Tuesday, February 22, 2011

Arab revolts raise new immigration fears in Europe

Boats full of illegals arriving fresh from the prisons of Tunis: Just what Italy needs

Europe voiced fears Monday about a new wave of illegal immigration after Libya threatened to break its cooperation on controlling the flow and more Tunisians landed on Italian shores.

With thousands fleeing from Tunisia to Italy in the past 10 days after a revolution ousted Zine El Abidine Ben Ali, European governments reacted with anger and dread after Libya warned that it could suspend its cooperation in retaliation for the EU's condemnation of a crackdown on protesters.

Heading into an EU foreign ministers meeting on the turmoil in the Arab world, German European Affairs Minister Werner Hoyer condemned the Libyan threat and said the EU would "not allow itself to be blackmailed".

Italy, an entry gate for African migrants seeking a better life in Europe, struck a controversial bilateral agreement with Tripoli last year allowing the Italian navy to intercept boat people and return them to Libya.

The European Commission has held talks with Libya for a broader cooperation deal and offered up to 50 million euros (70 million dollars) in aid last year, but no money has been disbursed so far, a commission spokesman said.

"We are extremely concerned about the evolution of the situation in North Africa," said Michele Cercone, spokesman for European home affairs commissioner Cecilia Malmstroem, who visited Libya in October to agree a cooperation agenda.

Libyan officials summoned the Hungarian ambassador last week to warn that they would suspend cooperation if the 27-nation bloc continues to "encourage" protests.

Belgian Foreign Minister Steven Vanackere admitted that the threat made "many people nervous" but he dismissed it as ridiculous. However, diplomats warned that if Libyan leader Moamer Kadhafi falls, the floodgates to illegal immigration could blow wide open.

As more Tunisian migrants arrived on the Italian island of Lampedusa on Monday, Italian Foreign Minister Franco Frattini voiced fears that the Libyan unrest and other revolts across the region could increase the pressure. "We Europeans are very concerned about the migratory flows impact, that would be one of the consequences of the turbulences," Frattini told reporters.

Warning that Europe would be "paying the price" of economic collapse in Arab nations, he called for an EU pact to help improve the lives of people in the region, a sort of "Marshall Plan", in reference to the US-led reconstruction programme for Europe after World War II.

The upheaval in its southern neighbourhood marks a new test for European solidarity regarding migration flows, following years of unresolved debate about how to handle the issue. The EU at the weekend launched a mission to help Italy cope with the Lampedusa problem, supplying 30 people, a plane and ships.

"With the migratory pressure centred in some countries -- Greece, Malta, Italy and Spain -- we cannot say to them, 'you're on you're own," said France's European Affairs Minister Laurent Wauquiez. "If we have common borders, we have to exercise community solidarity," he said, noting that 25 European nations share a passport-free travel zone.

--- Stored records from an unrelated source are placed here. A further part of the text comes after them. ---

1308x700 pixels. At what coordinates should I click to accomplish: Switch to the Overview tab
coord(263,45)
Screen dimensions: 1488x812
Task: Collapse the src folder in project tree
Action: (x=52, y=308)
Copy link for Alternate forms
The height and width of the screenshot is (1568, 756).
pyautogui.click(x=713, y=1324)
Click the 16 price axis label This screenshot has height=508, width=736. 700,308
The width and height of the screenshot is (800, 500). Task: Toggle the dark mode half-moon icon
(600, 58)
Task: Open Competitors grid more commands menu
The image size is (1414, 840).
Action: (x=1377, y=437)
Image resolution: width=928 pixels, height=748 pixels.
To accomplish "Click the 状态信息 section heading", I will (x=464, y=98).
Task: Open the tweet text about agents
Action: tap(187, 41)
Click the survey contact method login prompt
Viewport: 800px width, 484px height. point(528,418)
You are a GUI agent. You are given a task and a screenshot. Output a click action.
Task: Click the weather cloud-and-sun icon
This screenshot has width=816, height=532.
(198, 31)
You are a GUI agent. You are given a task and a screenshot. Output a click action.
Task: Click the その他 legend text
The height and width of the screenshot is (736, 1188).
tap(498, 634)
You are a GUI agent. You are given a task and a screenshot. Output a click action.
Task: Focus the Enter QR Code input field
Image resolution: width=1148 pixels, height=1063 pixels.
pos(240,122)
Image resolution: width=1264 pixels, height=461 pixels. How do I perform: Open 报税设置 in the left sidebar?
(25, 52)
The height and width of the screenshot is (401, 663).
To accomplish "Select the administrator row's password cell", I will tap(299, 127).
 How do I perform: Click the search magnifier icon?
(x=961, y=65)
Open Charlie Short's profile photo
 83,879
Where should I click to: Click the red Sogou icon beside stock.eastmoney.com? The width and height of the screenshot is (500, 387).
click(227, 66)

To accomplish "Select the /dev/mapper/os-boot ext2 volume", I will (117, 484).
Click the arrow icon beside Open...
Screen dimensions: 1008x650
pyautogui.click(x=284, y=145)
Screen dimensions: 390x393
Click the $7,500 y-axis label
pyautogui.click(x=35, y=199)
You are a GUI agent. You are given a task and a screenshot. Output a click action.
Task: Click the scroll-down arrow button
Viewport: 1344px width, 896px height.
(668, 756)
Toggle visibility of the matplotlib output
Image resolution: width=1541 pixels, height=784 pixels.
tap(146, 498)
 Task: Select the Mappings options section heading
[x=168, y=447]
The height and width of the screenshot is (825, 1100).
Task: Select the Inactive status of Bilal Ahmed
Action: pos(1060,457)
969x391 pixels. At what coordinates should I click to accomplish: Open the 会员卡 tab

The ministers agreed to establish a new partnership with the region to support reform movements and issued conclusions stressing "the importance of strengthened cooperation with Mediterranean countries to address illegal immigration".
EU home affairs ministers will meet Thursday to discuss how to further help Italy with its immigration problem.

"We all agree that very special attention must be paid and very special efforts must be deployed regarding the emergency situation created by the influx of immigrants, for the time being, from Tunisia," said Hungarian Foreign Minister Janos Martonyi whose currently holds the EU presidency.


Ship stowaways in Canada must prove identity

Two stowaways discovered aboard a ship in Halifax harbour last week will be in custody for at least another seven days. The Immigration Refugee Board ruled that the men can't be released because they lack proper identification, said Julie Chamagne, executive director of the Halifax Refugee Clinic.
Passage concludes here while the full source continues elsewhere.